Killconn
Killconn clears connections from a file server under all versions of NetWare. Features include:
- Can clear all connections from a server.
- Can clear all not logged in connections.
- Can clear connections for objects of a specific class or type.
- Can clear connections for objects of a given name.
- Can clear specific connection numbers.
- Can clear connections which have been logged in for less than or greater than a specified time.
- Can clear connections of users who are members of specified groups.
- Can clear connections based on their status (bindery, licensed, unlicensed).
- Can accept a list of object names or connection numbers in a file.
- Can query whether or not to clear each connection.
- Can specify a list of objects whose connections are to be retained.
- Has a suicide option where it will logout your connection after clearing all other requested connections.
Note that killconn does not work on OES SP2 Linux because the NCP request to clear connections has yet to be implemented.
Killzero
This program will delete zero length files in a single directory or in an entire directory tree. It was written to remove the large numbers of zero length files which in the past could accumulate in student mail directories when using Pegasus Mail with directory quotas enabled. When a user had no space available and an attempt was made to deliver a message, the file was created but could not be written to, leaving a zero length file. Options include:
- Can delete files flagged read-only.
- Can list the zero length files without deleting them.

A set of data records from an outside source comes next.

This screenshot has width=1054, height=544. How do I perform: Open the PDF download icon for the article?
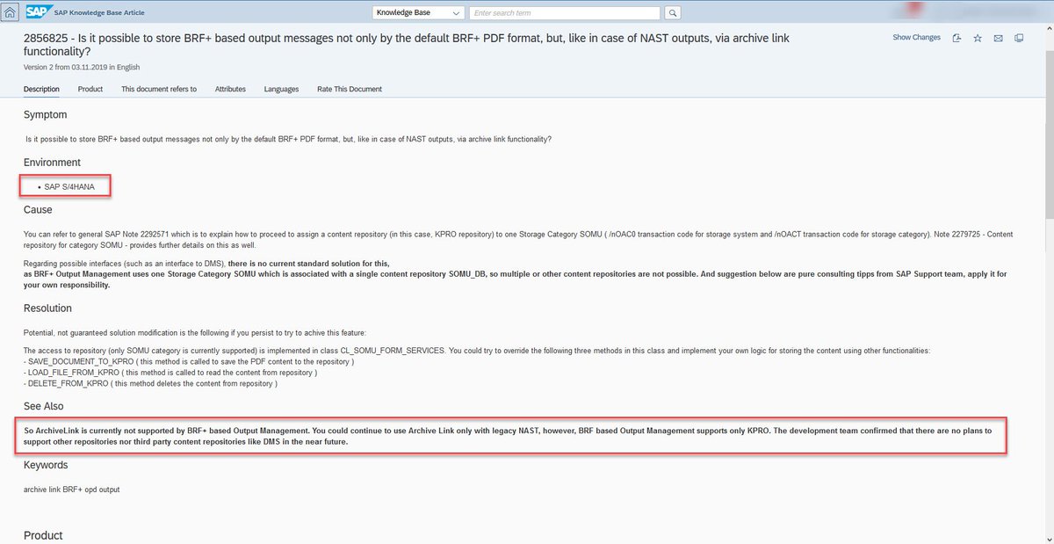pyautogui.click(x=957, y=38)
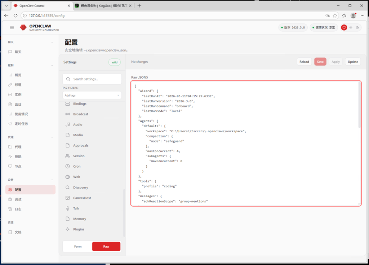Click the Update button
Viewport: 369px width, 265px height.
tap(353, 62)
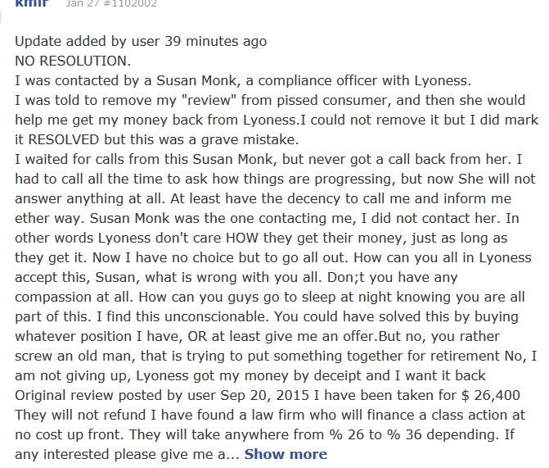Click 'Original review posted by user' text
The width and height of the screenshot is (549, 468).
click(115, 395)
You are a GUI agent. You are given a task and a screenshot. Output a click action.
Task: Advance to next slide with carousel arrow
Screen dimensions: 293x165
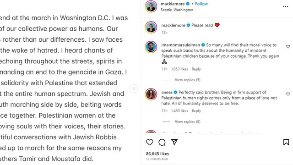[x=134, y=88]
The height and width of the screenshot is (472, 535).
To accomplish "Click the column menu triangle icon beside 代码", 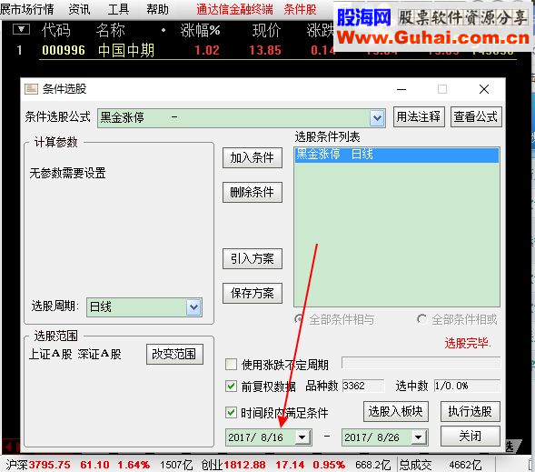I will (x=21, y=29).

- Can display only the total zero length files.
- Can purge deleted files (this is recommended as there is no reason to recover an empty file!).

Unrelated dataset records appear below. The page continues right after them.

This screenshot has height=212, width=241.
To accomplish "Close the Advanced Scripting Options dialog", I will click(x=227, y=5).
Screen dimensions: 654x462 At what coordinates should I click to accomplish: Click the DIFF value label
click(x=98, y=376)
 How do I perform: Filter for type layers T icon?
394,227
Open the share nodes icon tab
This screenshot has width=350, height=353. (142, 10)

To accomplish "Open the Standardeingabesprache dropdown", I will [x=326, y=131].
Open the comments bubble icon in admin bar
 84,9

- Can retain certain zero length files by giving a list of one or more file names, optionally containing wildcards.
- Is smart enough not to delete Mac files with a zero length data fork but a non-zero length resource fork.
- Can display paths in the DOS or LONG name space.
- Killzero can process the home or mail directories for single users, all members of a group, users selected via wildcards, or a list of users in a file. It can also process directories directly.
Lastlgn
Lastlgn can be used in a login script to display the user’s previous login date and time. This provides a useful indication of when the account was last used. Note that there is a login script command (lastlogintime) which gives this information, and using this is more efficient that running an external program. However, it has the disadvantage that it is unreliable as the lastlogintime command sometimes retrieves the information from a different server to that on which authentication occurred, in which case it can display not the previous login date and time, but the one before that.
Licensed
Licensed is intended for use in batch files to detect the status of a connection to a file server. It sets an error level indicating whether an NDS connection is licensed or unlicensed, and whether a bindery connection is logged in or not.
Listobj
Listobj lists objects of any or all types or classes across multiple NDS or bindery file servers. Features include:
- Displays full names and optionally object IDs.
- Can accept a list of names in a file, and will locate them in NDS.
- Optional sorting by user name, object ID or object class.
- Optional totals only.
- Can search the full name field as well as user names.
- Can display the results in csv format.
- Can identify duplicate object names in the tree.
- Can display full names for users, groups and print servers as setname commands.
- Can return an error level if no matching objects are found, providing a means to detect in a batch file if an object of any class exists.
- Can set an error level equal to the number of matching objects.
- Can list any class of NDS object in the nominated container.
- Can search all subordinates of the nominated container.
- Can search from [Root].
- Can search for non-effective classes e.g. device.
- Can list only permanent or temporary bindery objects under NW 3.x.
- Can specify multiple bindery server names, possibly containing wildcards. If a server name is preceded by ‘!’, it is skipped.
Lsedit
Allows editing of login scripts for users, profiles, templates and container objects. It can do the following:
- Replace one string with another throughout the script.
- Comment out lines by prefixing “REM”.
- Prepend, append or insert a line anywhere in the script.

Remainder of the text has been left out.